- [Input records]
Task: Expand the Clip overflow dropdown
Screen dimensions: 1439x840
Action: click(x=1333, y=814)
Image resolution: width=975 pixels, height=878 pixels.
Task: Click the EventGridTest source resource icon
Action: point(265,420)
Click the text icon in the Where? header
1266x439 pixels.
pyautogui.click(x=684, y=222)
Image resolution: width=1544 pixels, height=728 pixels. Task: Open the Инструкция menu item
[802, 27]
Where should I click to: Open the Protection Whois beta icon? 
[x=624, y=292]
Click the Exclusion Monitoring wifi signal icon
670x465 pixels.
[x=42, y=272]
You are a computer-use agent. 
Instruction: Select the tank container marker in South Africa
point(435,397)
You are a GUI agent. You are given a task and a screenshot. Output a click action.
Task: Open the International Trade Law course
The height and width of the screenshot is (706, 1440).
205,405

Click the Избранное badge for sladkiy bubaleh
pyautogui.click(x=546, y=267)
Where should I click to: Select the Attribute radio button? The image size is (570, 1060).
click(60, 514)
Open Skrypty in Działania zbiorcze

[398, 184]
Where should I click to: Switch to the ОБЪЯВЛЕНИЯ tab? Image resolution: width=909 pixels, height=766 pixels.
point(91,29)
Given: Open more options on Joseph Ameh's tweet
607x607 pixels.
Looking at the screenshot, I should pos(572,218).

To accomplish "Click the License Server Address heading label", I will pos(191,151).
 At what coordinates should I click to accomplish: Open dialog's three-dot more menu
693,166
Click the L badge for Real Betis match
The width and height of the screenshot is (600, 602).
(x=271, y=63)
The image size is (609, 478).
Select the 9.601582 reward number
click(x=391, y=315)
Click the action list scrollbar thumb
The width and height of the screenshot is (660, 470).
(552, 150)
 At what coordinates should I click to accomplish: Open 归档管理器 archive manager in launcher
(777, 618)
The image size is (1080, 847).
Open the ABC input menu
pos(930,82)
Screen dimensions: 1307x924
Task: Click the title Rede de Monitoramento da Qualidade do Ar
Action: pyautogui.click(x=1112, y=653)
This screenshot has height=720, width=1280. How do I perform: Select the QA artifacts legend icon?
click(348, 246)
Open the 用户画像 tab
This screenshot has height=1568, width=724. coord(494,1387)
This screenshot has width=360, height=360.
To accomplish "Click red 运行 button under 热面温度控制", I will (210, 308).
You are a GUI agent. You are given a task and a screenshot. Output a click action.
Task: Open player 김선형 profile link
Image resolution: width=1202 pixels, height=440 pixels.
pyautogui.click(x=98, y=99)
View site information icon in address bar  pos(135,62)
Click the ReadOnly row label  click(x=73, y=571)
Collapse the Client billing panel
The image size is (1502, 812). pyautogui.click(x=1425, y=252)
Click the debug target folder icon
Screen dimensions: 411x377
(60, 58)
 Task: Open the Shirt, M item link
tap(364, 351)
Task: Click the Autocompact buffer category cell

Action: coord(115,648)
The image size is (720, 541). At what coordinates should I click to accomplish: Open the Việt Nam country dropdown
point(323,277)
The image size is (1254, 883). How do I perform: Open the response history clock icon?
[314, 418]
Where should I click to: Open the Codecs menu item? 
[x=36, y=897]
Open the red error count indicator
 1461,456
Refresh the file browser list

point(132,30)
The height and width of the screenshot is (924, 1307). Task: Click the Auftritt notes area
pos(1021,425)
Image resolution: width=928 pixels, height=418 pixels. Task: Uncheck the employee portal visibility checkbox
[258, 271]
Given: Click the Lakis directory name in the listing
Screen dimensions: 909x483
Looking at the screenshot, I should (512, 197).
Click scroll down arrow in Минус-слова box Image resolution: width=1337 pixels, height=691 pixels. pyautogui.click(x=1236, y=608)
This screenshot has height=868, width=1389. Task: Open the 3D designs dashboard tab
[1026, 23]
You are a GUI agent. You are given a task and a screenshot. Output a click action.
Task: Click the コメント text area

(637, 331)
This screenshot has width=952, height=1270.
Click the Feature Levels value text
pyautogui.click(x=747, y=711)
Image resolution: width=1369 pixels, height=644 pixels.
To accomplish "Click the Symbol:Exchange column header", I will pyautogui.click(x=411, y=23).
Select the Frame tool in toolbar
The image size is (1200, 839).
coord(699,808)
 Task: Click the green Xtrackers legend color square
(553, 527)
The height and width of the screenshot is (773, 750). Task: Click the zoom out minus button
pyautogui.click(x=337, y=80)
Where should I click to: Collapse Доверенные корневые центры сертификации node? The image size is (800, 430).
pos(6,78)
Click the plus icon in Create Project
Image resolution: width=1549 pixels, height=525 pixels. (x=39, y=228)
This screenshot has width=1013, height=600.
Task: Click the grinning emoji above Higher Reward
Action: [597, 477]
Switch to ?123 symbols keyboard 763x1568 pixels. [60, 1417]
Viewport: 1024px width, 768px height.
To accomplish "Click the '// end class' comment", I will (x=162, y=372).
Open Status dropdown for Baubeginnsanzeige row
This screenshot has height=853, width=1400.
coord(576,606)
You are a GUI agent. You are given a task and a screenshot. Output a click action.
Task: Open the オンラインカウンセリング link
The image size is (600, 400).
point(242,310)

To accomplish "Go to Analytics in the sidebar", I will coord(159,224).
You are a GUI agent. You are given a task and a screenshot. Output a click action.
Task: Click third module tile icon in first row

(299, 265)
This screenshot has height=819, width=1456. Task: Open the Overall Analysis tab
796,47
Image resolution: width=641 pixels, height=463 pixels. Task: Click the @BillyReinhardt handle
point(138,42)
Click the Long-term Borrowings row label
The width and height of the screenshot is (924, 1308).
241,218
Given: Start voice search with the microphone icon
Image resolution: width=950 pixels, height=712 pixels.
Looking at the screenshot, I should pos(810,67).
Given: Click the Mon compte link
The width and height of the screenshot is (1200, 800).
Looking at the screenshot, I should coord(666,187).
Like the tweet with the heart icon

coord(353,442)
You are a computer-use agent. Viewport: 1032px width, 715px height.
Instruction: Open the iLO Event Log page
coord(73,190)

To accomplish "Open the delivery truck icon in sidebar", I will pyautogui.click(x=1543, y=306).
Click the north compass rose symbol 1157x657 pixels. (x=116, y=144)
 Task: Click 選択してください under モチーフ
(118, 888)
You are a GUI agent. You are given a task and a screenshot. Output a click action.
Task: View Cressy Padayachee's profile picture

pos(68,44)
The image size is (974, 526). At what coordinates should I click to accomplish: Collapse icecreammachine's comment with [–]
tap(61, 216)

- [How to complete this task]
Reproduce only this range: the first line of the data above through the line with "Task: Open the International Trade Law course", both included, exactly as written.

- [Answer to the problem]
Task: Expand the Clip overflow dropdown
Screen dimensions: 1439x840
Action: click(x=1333, y=814)
Image resolution: width=975 pixels, height=878 pixels.
Task: Click the EventGridTest source resource icon
Action: point(265,420)
Click the text icon in the Where? header
1266x439 pixels.
pyautogui.click(x=684, y=222)
Image resolution: width=1544 pixels, height=728 pixels. Task: Open the Инструкция menu item
[802, 27]
Where should I click to: Open the Protection Whois beta icon? 
[x=624, y=292]
Click the Exclusion Monitoring wifi signal icon
670x465 pixels.
[x=42, y=272]
You are a computer-use agent. 
Instruction: Select the tank container marker in South Africa
point(435,397)
You are a GUI agent. You are given a task and a screenshot. Output a click action.
Task: Open the International Trade Law course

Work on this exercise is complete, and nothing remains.